Il rapporto tra cambiamento climatico e agricoltura si sviluppa su almeno tre livelli.

Da un lato l’agricoltura subisce gli effetti del cambiamento climatico ed è il primo settore produttivo ad averne percepito la portanza e la rapidità del cambiamento. Non si pensi solo agli eventi meteo estremi, quali  la grandine che devasta le colture, i tornado che sradicano impianti e serre, ma anche il più strisciante, e per molti anni ignorato dai più, incremento delle temperature o il cambiamento delle frequenze degli eventi piovosi.

Dall’altro lato, l’agricoltura è concausa dei cambiamenti climatici, nel senso che contribuisce alle emissioni di gas serra. Qui però bisogna precisare che non è tanto l’agricoltura quanto il sistema agro-alimentare che emette circa il 30% dei gas serra a livello mondiale. Ma la cosa è articolata e va spiegata meglio. L’agricoltura e l’allevamento che impattano sul clima sono quelli che si basano sulle risorse fossili, ovvero che utilizzano urea, nitrato ammonico, erbicidi e pesticidi di sintesi, che alimentano gli animali con le granelle che potremmo mangiare noi e che derivano dai terreni deforestati del sud del mondo, anzi, che vengono appositamente deforestati per far spazio agli allevamenti e alle monocolture di soia. I sistemi alimentari impattanti sono quelli a maggior presenza di prodotti zootecnici (non solo carne ma anche uova e latticini, sempre se figli dell’agricoltura fossile), che sprecano il 30% di ciò che viene prodotto e fanno viaggiare le derrate (scusate, ma difficile chiamare cibo quello che viaggia nelle navi cargo o in container, arriva a Marghera o a Rotterdam e da lì sale su migliaia di camion per raggiungere mangimifici, mulini e altre industrie) tra i continenti.

Attenzione quindi a non prendersela sempre solo e soltanto con le povere vacche: se stanno al pascolo e si nutrono di foraggi le emissioni si riducono di molto e possono pure arrivare ad un contributo positivo nell’assorbimento di gas serra. Lo stesso discorso vale per le pecore e pure per le capre. 
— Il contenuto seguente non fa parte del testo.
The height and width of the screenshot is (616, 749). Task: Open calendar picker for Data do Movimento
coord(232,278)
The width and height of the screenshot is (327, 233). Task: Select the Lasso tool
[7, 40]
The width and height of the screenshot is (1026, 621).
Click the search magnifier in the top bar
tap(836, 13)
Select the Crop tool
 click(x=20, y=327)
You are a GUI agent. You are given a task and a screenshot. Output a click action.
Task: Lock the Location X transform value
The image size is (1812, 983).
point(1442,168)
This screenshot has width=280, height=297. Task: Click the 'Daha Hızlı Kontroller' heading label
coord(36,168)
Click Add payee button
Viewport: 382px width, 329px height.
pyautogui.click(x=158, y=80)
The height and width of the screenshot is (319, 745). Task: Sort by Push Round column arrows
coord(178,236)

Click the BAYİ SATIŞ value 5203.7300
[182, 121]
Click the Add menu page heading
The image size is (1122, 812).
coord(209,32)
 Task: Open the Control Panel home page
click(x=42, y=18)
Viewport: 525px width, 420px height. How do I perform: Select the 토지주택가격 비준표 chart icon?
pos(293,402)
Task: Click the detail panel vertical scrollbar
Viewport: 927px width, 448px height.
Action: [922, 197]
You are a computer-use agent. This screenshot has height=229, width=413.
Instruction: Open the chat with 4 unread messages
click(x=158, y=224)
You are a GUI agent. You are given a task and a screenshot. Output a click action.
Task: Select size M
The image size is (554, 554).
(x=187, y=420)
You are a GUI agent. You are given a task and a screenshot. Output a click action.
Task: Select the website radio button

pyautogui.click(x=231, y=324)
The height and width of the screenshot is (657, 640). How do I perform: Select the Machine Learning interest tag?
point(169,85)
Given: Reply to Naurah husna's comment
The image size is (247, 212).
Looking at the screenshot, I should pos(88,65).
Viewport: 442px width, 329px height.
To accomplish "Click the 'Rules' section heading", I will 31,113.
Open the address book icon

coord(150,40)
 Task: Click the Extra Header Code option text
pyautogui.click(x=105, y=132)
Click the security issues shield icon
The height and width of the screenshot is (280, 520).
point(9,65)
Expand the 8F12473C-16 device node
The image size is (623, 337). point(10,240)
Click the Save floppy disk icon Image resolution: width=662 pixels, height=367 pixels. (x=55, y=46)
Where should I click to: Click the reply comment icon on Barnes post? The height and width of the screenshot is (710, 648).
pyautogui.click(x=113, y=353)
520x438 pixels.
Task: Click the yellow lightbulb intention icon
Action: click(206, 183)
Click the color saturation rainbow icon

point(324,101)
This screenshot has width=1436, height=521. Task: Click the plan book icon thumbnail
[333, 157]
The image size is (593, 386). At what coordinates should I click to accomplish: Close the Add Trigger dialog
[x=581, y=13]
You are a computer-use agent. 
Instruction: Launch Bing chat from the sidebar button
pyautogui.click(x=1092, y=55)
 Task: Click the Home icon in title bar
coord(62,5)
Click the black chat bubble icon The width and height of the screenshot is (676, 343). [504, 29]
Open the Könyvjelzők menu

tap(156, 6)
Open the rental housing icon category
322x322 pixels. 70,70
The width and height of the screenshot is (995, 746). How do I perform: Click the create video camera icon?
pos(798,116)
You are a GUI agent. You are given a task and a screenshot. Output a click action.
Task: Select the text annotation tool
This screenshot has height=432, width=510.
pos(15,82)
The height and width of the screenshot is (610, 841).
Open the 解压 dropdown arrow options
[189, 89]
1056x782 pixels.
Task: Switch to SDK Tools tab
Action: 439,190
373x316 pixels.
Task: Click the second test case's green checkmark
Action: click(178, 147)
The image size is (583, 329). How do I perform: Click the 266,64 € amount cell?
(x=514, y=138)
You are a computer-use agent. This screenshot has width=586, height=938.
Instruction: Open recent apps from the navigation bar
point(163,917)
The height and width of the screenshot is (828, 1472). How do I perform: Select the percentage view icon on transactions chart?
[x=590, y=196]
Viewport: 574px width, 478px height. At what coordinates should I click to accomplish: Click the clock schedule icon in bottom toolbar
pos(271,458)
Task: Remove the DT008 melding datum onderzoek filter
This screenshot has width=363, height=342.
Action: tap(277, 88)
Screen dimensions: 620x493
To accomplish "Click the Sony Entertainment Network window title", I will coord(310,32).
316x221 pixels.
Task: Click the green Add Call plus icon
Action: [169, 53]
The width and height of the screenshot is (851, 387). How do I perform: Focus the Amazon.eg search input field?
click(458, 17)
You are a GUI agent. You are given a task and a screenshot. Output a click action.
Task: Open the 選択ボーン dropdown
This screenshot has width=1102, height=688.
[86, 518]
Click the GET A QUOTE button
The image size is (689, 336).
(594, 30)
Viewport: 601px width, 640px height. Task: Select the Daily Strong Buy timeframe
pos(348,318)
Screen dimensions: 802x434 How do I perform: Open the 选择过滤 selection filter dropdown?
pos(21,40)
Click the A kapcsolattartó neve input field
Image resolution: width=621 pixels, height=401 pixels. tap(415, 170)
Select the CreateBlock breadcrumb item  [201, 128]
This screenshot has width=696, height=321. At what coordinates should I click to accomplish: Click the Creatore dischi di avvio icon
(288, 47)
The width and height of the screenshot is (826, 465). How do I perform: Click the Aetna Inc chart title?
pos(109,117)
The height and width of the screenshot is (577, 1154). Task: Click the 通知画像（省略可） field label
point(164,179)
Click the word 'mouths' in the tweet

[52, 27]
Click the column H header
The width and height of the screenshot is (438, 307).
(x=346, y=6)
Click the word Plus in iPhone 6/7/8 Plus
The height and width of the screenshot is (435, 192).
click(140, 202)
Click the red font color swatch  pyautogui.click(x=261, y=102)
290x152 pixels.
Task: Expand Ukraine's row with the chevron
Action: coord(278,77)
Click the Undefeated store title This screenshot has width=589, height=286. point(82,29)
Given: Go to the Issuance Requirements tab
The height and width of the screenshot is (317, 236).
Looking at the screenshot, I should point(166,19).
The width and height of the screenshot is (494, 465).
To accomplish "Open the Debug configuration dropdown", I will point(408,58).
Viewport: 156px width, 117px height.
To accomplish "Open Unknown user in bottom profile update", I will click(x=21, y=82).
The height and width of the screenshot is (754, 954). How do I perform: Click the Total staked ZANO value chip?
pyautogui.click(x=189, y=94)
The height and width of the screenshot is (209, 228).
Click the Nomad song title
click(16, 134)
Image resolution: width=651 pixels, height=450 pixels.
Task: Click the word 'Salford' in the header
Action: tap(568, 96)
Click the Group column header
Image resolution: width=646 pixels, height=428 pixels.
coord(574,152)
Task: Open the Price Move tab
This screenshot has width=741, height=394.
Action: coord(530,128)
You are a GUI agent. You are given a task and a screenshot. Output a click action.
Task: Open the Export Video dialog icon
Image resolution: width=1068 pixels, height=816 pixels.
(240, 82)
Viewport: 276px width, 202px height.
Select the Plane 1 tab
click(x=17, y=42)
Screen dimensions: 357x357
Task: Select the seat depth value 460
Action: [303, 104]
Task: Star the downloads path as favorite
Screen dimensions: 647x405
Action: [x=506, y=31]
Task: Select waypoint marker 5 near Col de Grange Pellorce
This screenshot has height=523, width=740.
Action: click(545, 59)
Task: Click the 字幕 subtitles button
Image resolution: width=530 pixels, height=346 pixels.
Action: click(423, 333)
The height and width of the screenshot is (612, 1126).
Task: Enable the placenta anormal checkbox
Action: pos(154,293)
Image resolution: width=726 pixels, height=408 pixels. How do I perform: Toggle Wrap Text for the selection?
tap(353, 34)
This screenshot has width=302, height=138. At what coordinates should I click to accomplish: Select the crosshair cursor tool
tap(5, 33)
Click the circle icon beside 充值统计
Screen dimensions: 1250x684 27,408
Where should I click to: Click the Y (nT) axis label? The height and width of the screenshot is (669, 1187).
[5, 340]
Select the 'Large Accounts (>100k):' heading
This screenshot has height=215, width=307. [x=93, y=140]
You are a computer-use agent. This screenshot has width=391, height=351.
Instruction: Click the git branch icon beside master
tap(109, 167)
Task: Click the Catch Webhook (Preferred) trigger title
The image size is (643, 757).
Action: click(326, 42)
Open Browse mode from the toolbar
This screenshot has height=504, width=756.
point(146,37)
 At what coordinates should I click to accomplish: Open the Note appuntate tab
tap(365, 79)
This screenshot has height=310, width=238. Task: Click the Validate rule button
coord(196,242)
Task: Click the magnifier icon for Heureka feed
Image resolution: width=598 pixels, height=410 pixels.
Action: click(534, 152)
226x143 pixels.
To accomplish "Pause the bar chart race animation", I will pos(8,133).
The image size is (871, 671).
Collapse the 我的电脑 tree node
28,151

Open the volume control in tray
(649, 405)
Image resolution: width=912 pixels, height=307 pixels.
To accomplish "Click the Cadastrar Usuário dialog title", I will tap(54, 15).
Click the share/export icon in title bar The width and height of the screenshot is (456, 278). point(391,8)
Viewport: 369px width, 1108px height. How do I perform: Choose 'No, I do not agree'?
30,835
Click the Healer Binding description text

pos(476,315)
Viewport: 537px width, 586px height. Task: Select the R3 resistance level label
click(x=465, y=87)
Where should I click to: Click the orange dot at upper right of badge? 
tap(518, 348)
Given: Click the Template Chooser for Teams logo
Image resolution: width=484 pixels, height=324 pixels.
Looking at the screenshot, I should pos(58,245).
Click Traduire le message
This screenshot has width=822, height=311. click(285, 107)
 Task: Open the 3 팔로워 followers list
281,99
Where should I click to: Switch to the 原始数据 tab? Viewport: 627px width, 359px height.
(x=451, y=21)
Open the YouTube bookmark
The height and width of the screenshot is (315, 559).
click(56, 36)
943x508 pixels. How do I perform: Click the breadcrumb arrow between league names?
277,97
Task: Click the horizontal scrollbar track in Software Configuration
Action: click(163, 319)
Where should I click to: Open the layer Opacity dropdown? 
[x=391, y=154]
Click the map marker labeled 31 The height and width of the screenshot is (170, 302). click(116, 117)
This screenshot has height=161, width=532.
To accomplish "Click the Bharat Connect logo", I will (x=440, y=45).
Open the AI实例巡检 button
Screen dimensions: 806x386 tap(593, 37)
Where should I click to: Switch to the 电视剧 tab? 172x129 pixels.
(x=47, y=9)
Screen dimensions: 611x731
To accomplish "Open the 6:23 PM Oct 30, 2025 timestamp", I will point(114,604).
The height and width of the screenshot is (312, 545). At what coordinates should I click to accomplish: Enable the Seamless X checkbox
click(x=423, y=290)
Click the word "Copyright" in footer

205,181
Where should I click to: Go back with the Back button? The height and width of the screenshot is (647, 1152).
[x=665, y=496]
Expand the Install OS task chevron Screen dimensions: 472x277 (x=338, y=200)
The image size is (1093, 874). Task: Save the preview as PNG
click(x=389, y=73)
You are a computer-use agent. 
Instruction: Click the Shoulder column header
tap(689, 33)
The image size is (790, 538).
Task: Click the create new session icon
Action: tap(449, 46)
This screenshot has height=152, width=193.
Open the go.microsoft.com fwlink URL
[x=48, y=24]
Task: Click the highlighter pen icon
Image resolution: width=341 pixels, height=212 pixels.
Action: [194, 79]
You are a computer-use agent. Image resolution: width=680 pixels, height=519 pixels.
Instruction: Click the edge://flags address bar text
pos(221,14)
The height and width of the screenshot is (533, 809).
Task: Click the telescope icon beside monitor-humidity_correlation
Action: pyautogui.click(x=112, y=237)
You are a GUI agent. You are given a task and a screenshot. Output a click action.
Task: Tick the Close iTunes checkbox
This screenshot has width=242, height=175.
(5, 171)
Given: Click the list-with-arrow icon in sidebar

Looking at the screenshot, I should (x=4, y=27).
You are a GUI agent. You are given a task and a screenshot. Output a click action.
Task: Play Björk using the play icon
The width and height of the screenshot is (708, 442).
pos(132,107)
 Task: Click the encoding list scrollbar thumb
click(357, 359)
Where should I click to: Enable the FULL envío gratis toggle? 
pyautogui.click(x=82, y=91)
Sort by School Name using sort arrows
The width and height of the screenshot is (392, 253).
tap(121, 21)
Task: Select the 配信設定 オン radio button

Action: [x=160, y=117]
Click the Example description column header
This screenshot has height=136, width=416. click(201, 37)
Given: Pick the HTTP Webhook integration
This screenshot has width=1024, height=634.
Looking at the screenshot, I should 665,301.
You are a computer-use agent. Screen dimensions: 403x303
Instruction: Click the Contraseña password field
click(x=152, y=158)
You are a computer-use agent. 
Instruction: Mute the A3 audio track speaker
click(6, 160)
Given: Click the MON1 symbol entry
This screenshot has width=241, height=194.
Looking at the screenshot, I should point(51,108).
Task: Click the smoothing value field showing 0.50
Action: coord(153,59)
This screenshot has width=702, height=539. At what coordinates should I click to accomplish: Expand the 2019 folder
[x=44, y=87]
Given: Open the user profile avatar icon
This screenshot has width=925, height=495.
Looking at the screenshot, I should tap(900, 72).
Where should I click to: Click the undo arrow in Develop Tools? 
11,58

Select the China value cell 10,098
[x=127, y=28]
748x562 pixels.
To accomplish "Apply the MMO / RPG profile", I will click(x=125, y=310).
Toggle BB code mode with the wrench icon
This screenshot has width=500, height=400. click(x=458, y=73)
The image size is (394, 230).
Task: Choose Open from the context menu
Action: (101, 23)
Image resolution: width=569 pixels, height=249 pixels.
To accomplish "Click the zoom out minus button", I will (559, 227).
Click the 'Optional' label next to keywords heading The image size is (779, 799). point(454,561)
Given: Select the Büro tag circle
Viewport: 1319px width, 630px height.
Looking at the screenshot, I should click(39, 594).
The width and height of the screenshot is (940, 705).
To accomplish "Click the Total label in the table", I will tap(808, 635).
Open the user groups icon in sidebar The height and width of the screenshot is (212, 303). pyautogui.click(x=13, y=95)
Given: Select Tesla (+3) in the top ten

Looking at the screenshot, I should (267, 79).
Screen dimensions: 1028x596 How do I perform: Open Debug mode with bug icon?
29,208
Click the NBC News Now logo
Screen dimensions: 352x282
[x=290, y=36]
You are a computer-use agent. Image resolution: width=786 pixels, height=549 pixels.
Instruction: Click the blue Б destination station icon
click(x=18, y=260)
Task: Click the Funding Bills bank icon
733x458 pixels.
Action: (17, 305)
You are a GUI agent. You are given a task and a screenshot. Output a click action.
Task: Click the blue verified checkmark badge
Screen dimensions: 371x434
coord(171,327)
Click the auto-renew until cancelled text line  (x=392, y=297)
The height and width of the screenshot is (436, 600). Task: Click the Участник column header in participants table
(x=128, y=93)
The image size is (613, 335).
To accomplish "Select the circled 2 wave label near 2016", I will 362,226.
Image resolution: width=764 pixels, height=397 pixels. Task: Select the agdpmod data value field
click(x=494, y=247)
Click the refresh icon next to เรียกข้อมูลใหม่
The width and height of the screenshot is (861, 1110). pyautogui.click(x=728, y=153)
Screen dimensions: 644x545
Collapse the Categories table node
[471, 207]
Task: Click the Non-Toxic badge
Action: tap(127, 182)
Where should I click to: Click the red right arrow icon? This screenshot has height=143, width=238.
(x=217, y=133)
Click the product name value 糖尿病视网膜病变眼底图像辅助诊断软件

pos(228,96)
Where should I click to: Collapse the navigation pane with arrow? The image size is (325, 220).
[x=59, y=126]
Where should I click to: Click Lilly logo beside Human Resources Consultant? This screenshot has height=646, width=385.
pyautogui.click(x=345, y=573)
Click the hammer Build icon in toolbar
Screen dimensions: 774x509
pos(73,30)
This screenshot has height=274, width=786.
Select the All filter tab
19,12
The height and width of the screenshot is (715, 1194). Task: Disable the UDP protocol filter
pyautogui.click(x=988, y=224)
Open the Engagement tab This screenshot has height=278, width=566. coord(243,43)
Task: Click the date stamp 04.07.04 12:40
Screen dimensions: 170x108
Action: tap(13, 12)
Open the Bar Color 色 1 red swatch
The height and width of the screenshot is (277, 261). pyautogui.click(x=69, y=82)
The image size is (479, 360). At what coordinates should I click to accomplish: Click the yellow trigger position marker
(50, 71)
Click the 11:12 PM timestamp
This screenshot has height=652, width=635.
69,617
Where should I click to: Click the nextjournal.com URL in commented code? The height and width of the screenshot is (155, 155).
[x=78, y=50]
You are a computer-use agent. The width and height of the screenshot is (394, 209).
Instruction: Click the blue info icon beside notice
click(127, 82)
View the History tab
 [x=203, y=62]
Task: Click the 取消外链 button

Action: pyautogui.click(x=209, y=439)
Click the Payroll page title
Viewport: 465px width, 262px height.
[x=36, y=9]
Inoltre alcune forme di agricoltura o alcune pratiche agricole contribuiscono alla mitigazione del cambiamento climatico perchè comportano lo stoccaggio di carbonio nel suolo e nel legno. Nessun altro sistema economico è in grado di mitigare il cambiamento climatico, consideriamolo!

Si tratta di tutte le pratiche di inerbimento, di copertura del suolo con i sovesci, di riforestazione e di agroforestazione, di riduzione delle lavorazioni del suolo ovvero quando non si arano i campi ma li si lavora il minimo indispensabile, seminando direttamente o comunque senza ribaltare il profilo (senza però l’utilizzo dei diserbanti!) e … i prati e i pascoli nonchè la coltivazione di tutte le foraggere. Tanto per dare una dimensione: un ettaro di pascolo (o di prato) può arrivare a stoccare tanto carbonio quanto un ettaro di bosco, lo fa sottoterra, nel suo estesissimo e massiccio sistema radicale. 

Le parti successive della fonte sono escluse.